* BEGIN SUPPLIED PASSAGE *

Saturday, September 12, 2009

How and Why to Get Started Mystery Shopping

My husband used to work at a ski resort. It started as a seasonal job, but they liked him and kept him on for the summer. They usually only kept two people on for summers, but they made a third position just for him. When he left to go to school, that position was eliminated. About a month later, so were the other two year round positions. My husband has kept in touch with his co-workers and just got news that the husband of one co-worker has been laid off, at least for a while, from his factory job. Times are tough for a lot of families.
We don't worry much about Dan losing his job at Walmart. Walmart has thrived in this economy. We do sometimes worry about cut hours, though. If he did lose his job, or got his hours cut, we have a back-up plan until he can find something new.
There are stand-by jobs. Stand-by jobs are my go-to jobs. These include mystery shopping, merchandising, and demonstrating. These are jobs that take a little research to figure out how to do, but once you've done that research, you can pick up a job, by independent contract, whenever you need some extra money. They are not full time commitments, and you can fit them into your own schedule. Since they are independent contracts, though, the money may take a few weeks, or longer to come.

Mystery shopping involves writing reports, often essays, and filling out forms. When you get an assignment, you will have a set of criteria you are evaluating the store for. To get a good income with mystery shopping, you have to sign up for a lot of companies. Just beware that it isn't all fun and games, as it is portrayed in some ads. It's a job with perks, but a job nonetheless. One of the best perks, to me, is that I can bring my kids to some assignments if I need to. Go to jobslinger or the Mystery Shoppers Providers Association to get started.

Merchandising is just stocking shelves at a store for a few hours. Sometimes they send you the merchandise you have to stock, sometimes it is at the store waiting for you. These assignments can take anywhere from an hour to a whole day, or even longer. The first job is usually the hardest, as you are figuring out how to do everything, but once you get over that, it's easy work. The hourly pay is average, but you get to decide when you work. I would start with the National Association of Retail Merchandisers. I've also worked happily with Certified Field Associates, which is one large company.

Demonstrating is fun if you have the temperament. You know the sample ladies? You could be a sample lady (or man). There is usually more time restriction on these types of jobs, like it has to be done on a weekend, or even at a specific time. Still, you get to choose if you want to do it, when, and for how long. Again, the National Association of Retail Merchandisers is the place to start.

* END SUPPLIED PASSAGE *

• **THE PROBLEM**
Continue the blog post on stand-by jobs such as mystery shopping, merchandising, and demonstrating, picking up after its final sentence.

* BEGIN RECORDS SUPPLIED *

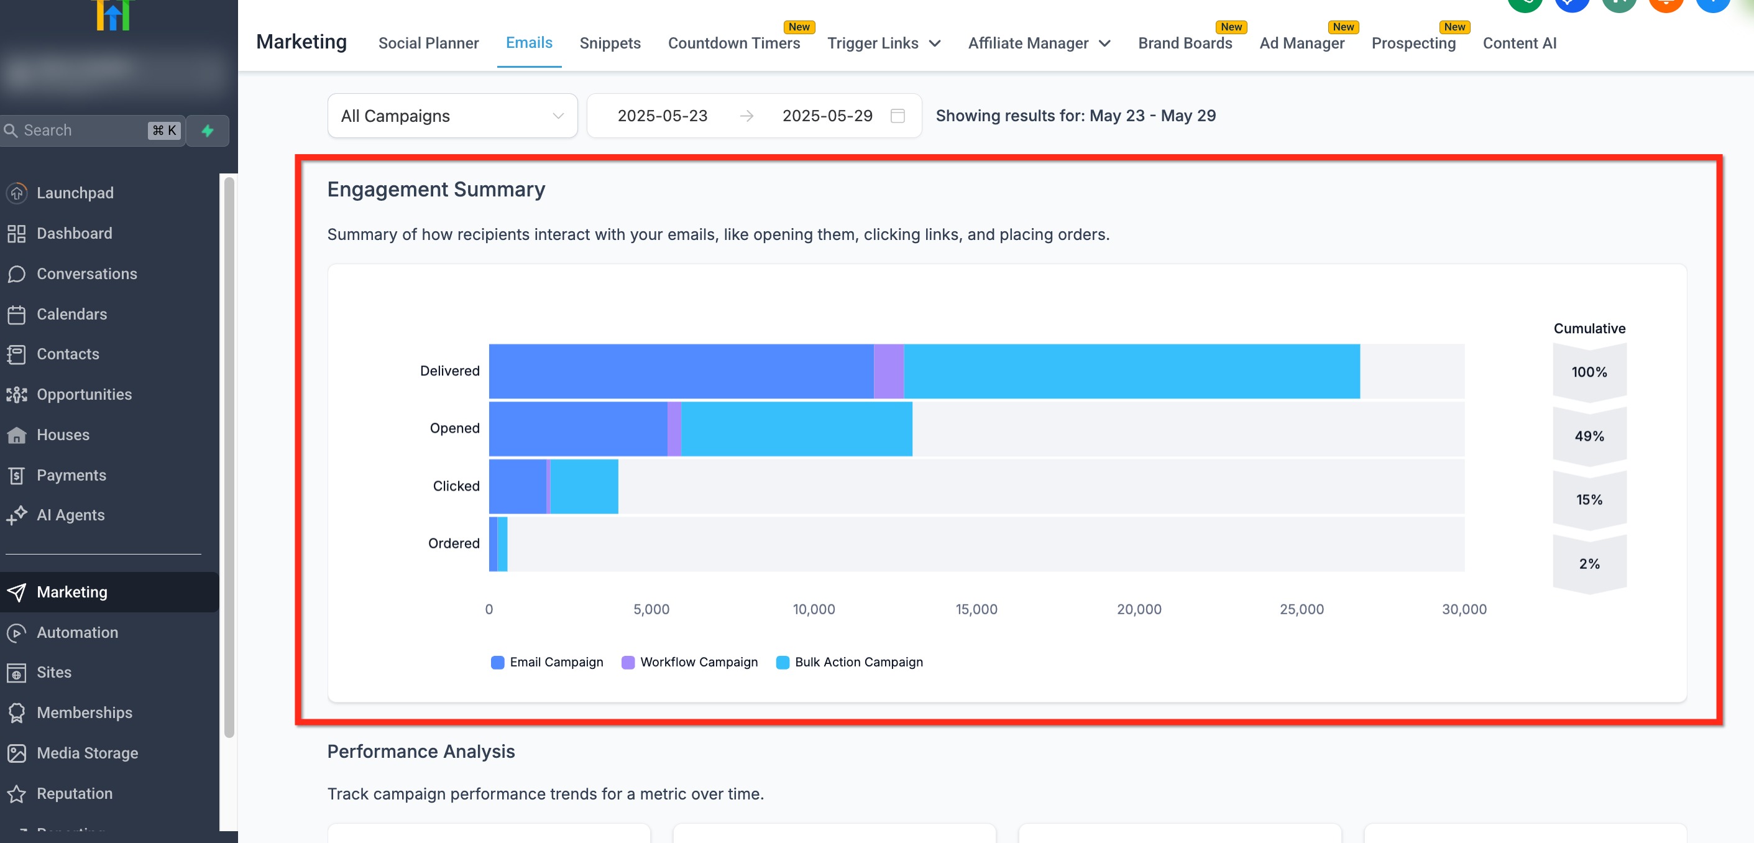Click the light blue Delivered bar segment
The height and width of the screenshot is (843, 1754).
[1130, 371]
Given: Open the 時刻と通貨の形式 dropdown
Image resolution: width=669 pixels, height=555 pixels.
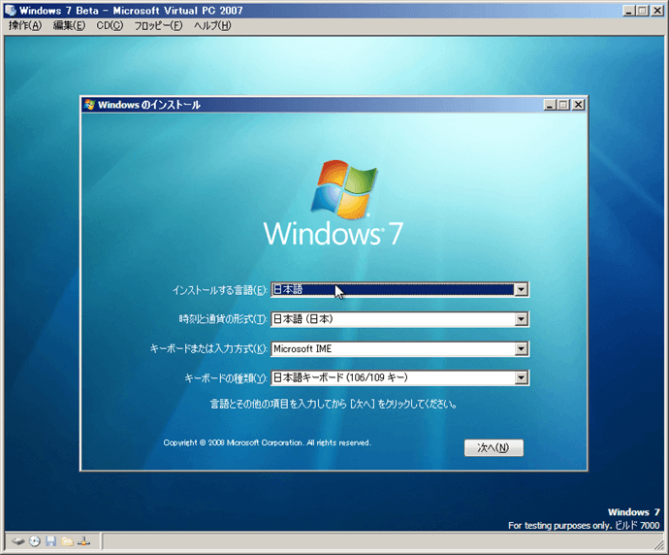Looking at the screenshot, I should [522, 319].
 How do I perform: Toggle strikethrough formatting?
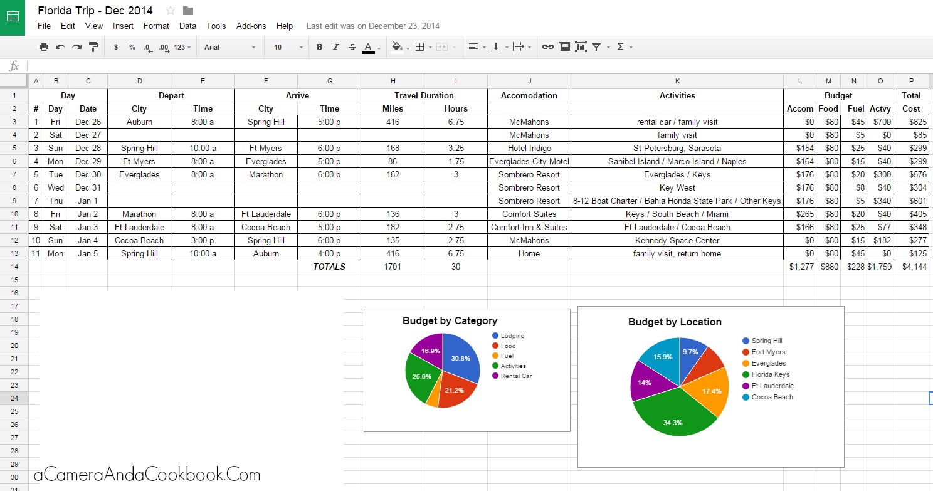[x=352, y=47]
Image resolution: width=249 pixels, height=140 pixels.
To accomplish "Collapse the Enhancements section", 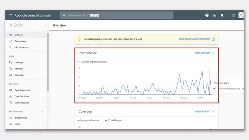I will coord(43,112).
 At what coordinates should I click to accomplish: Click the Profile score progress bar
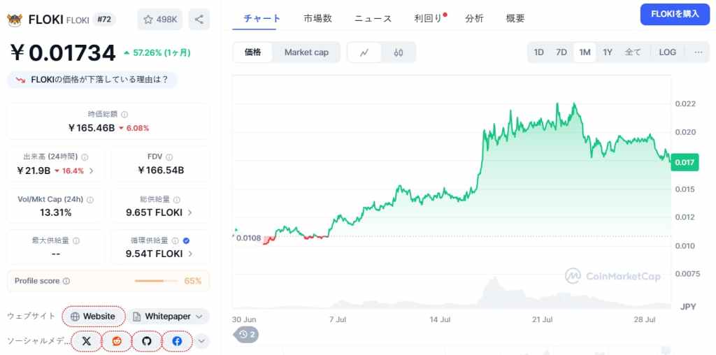(156, 281)
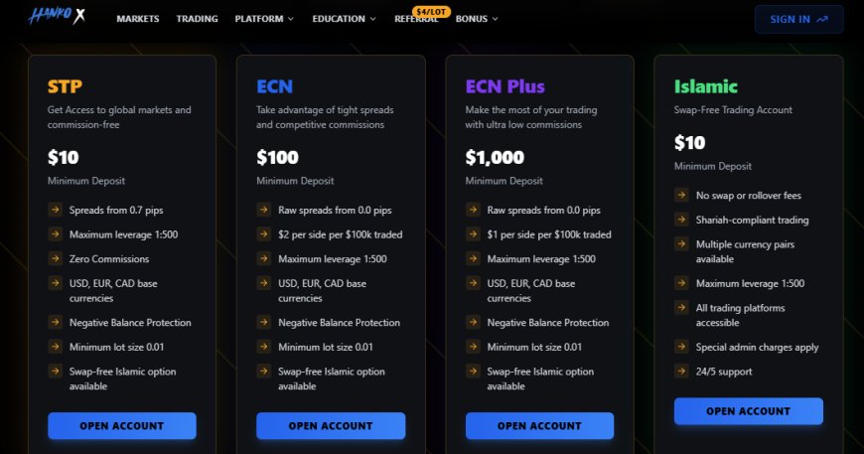Viewport: 864px width, 454px height.
Task: Open account for the Islamic plan
Action: pos(748,411)
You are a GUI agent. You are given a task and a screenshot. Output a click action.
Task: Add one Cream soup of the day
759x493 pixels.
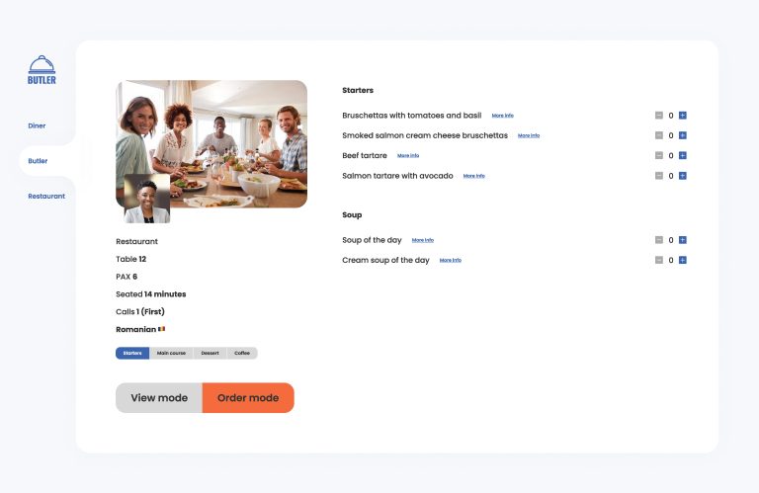click(x=682, y=260)
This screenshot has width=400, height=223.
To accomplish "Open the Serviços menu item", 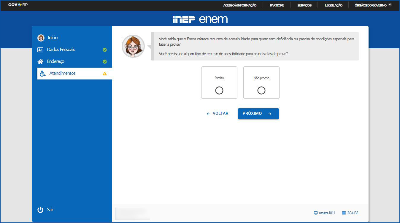I will [304, 5].
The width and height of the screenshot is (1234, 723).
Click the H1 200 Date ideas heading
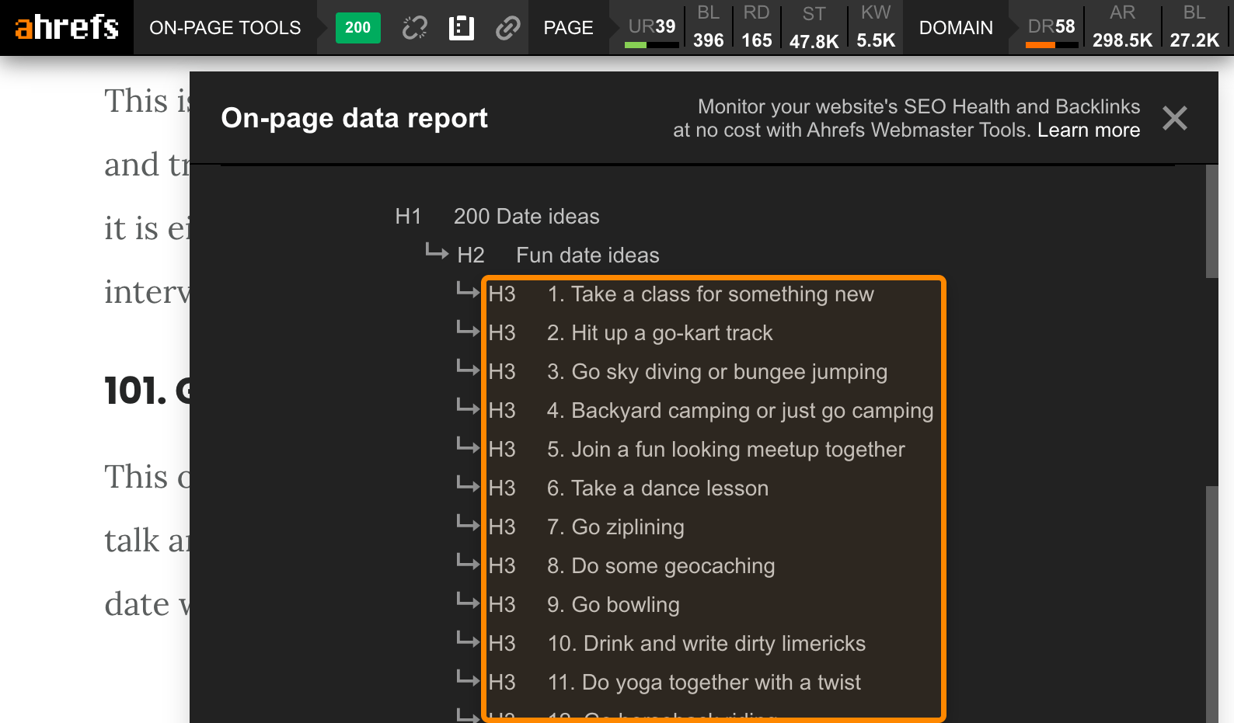[526, 217]
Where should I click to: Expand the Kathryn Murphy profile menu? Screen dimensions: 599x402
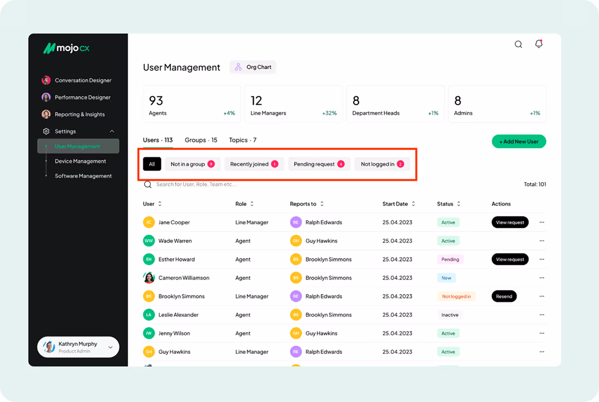coord(111,347)
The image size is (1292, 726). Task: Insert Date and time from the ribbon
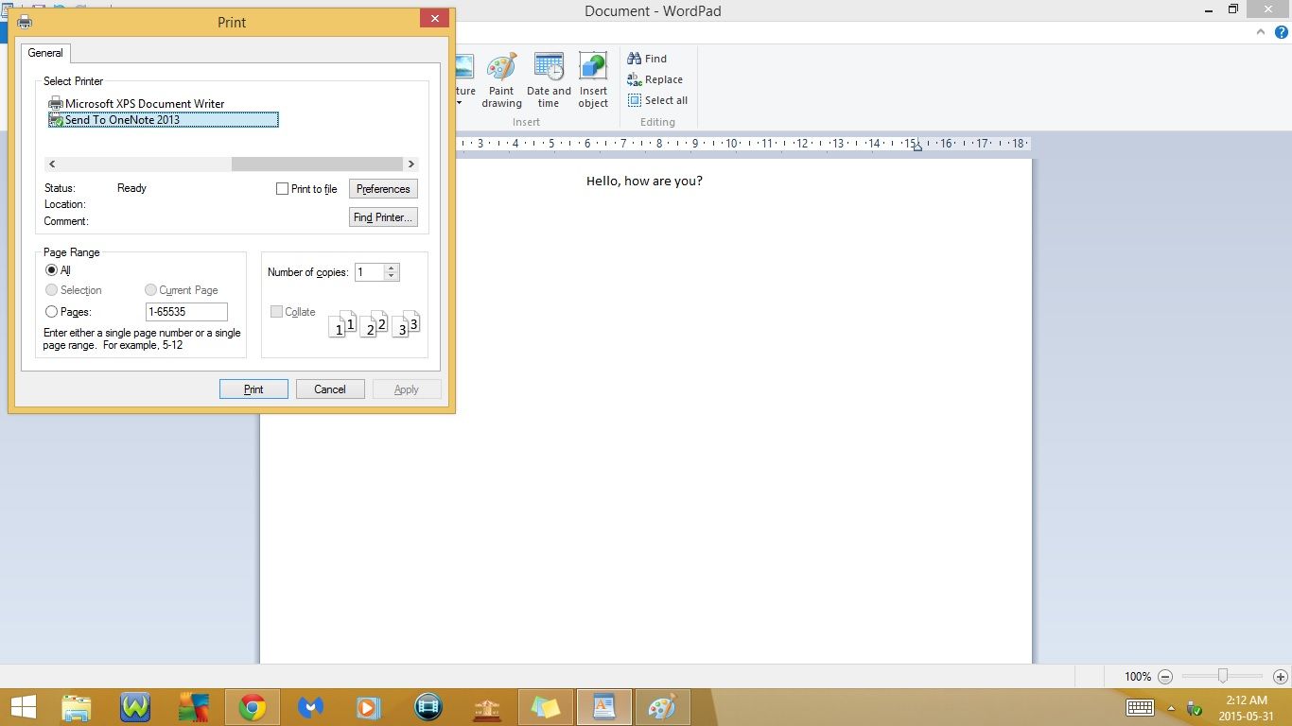point(549,80)
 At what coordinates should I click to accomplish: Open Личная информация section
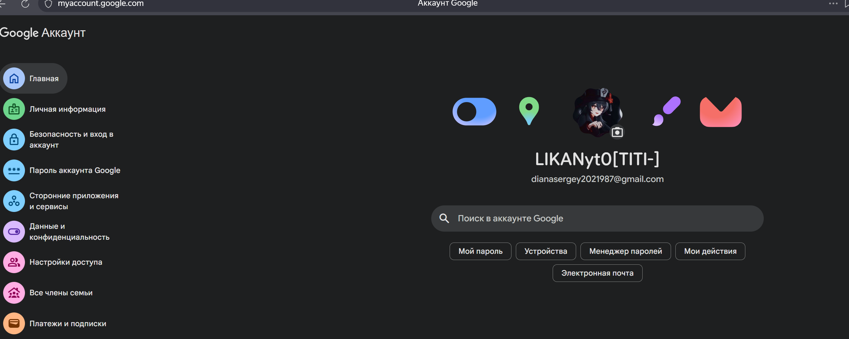coord(67,109)
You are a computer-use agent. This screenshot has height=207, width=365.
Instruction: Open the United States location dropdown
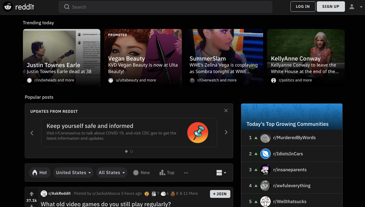73,172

* END RECORDS SUPPLIED *

• **SOLVED EXERCISE**
If you like the idea of some of these stand-by jobs, it is a good idea to look into it now, so that you have the information you need when you need it.

I'm also a bit of a craigslist junkie. I frequently search the job boards to see what's out there. Sometimes there are dog-walking jobs or part-time housecleaning jobs with flexible hours that could be a help in a pinch. There are also a lot of one day only jobs listed. It's worth looking to see if there is an opportunity that goes well with your situation.
Another way to come up with cash is selling your stuff. Selling stuff on eBay is probably the fastest way, because the auction will be over in a week. I always start the bids at $0.99, and have never felt ripped off at the end of the week. You may not get the highest price, or you may get a surprisingly large amount. If you set the price too high on eBay, you run the risk of not selling the item and still having to pay listing fees. If getting the money isn't as urgent, selling on Amazon or craiglist allows you to set the price you want, but you may be holding on to the item for a lot longer than you want to.
Just knowing that these opportunities are out there gives me comfort. If a large expense comes our way, I know we can tackle it. I've mentioned before that we're paying for the upcoming birth out of pocket. Well, we've paid it all off. We did this by (reluctantly) taking some out of our savings, cutting back further, and through me taking advantage of some of my stand-by job opportunities. I now occasionally pick up an independent contract job here or there to build up that savings.


Anonymous said...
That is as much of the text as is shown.